Brent crude oil futures are at +$74.50 per barrel, down -15c, or -0.2% from Tuesday’s close. U.S West Texas Intermediate (WTI) crude futures are at +$69.15 per barrel, down -2c.

Data shows that China’s July crude oil imports recovered slightly last month after falling for the previous two-months, but are still amongst the lowest due to a drop-off in demand from the independent Chinese refineries.

With U.S sanctions against Iran, which shipped out +3M bpd of crude in July, officially came into effect yesterday midnight and the market is anticipating that supply losses could range from +600K to +1.5M bpd.

Dealers are also focusing on the U.S market, where yesterday’s API data showed that crude inventories fell by -6M barrels in the week to Aug. 3 to +407.2M.

The market will take its cues from today’s EIA inventory report (10:30 am EDT).

Ahead of the U.S open, gold prices are better bid, supported by a mixed U.S dollar. Spot gold is up +0.2% to +$1,213.02 an ounce, after rising +0.4% in Tuesday’s session.

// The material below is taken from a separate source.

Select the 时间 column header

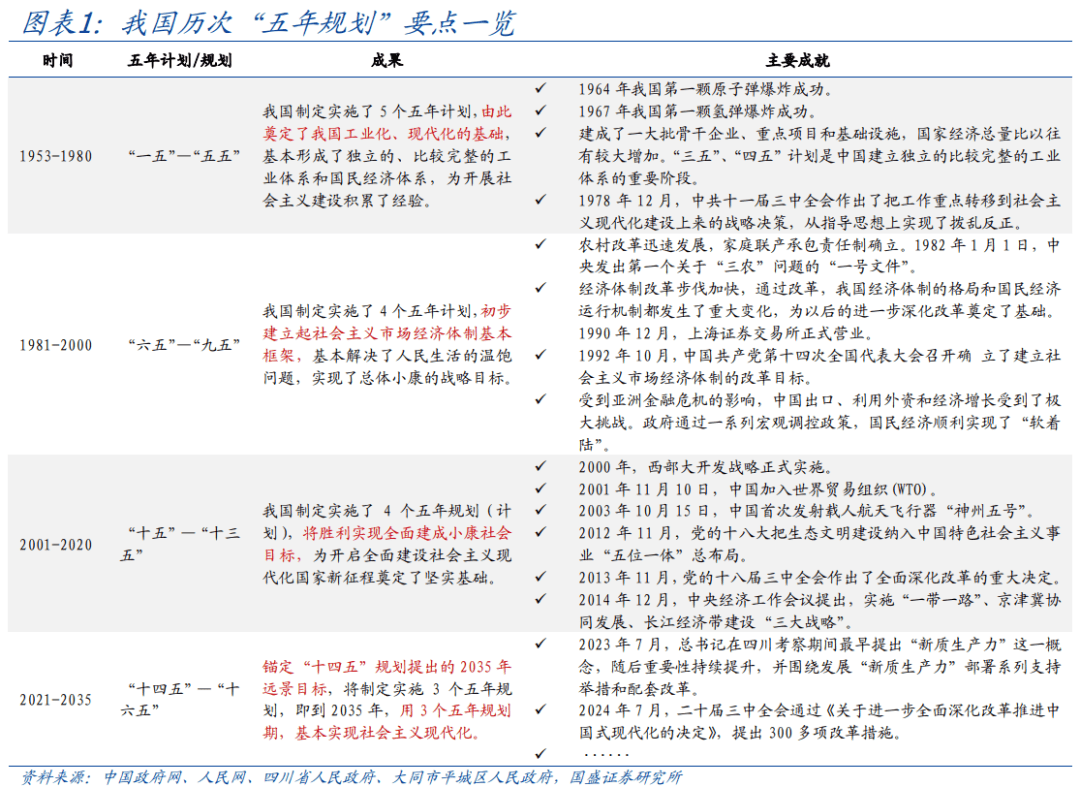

3. Sovereign yields could back up further

Yesterday, the U.S Treasury Department sold +$34B three-year notes and it was the largest three-year auction in eight-years. Later today, the Treasury will sell a record amount of 10-year debt worth +$26B (1:01 pm EDT) and tomorrow an all-time high of +$18B in 30-year bonds. With so many products on offer, dealers are expected to again cheapen up the curve to make room ahead of the deadline.

The yield on 10-year Treasuries has rallied +1 bps to +2.97%, while Germany’s 10-year bund yield is holding steady at +0.403%. In the U.K, the 10-year Gilt yield has rallied +1 bps to +1.314%.

4. Sterling’s Wild West

Trading GBP/USD (£1.2903) is proving to be a bit like the Wild West – unpredictable – the pound is again threatening to penetrate yesterday’s record 12-month low now that its failed to benefit from last week’s Bank of England rate rise. Markets are now turning their attention to the Brexit process, which will likely dominate trends in GBP for the remainder of this year.

The Turkish lira ($5.2920) has recovered some lost ground after plummeting to new record lows Monday ($5.42), helped by the Central Bank of the Republic of Turkey (CBRT) announcing a cut in the foreign exchange reserve requirement ratio (RRR) for commercial banks, a measure which should boost dollar liquidity. However, this week’s necessary course of action reaffirms the central banks reluctance to hike rates. Nevertheless, the plunge in the currency over the past few weeks is now on a scale, which has, in the past, prompted the CBRT to hike interest rates aggressively.

Will the CBRT hike the repo rate this week? They need to, but will they dare defy President Recep Tayyip Erdogan?

Note: A Turkish delegation is visiting Washington this week to discuss the friction between both countries. But the U.S has stated that they remain at odds on its core demand that Turkey free American an evangelical pastor.

5. China’s trade balance tightens

Data overnight showed that China’s trade surplus narrowed sharply in July, with imports surging as trade tensions with the U.S escalated.

China reported a trade surplus of +$28.05B in July, compared with a surplus of +$41.61B in June. The market was expecting a surplus of +$39.10B.

Digging deeper, exports rose +12.2% y/y, following June’s +11.3% increase. The market was looking for a +10% growth number.

Imports were up +27.3% in July y/y, accelerating from a +14.1% increase the previous month.

China’s trade surplus with the U.S. narrowed to +$28.09B in July from a record monthly high of +$28.90B in June.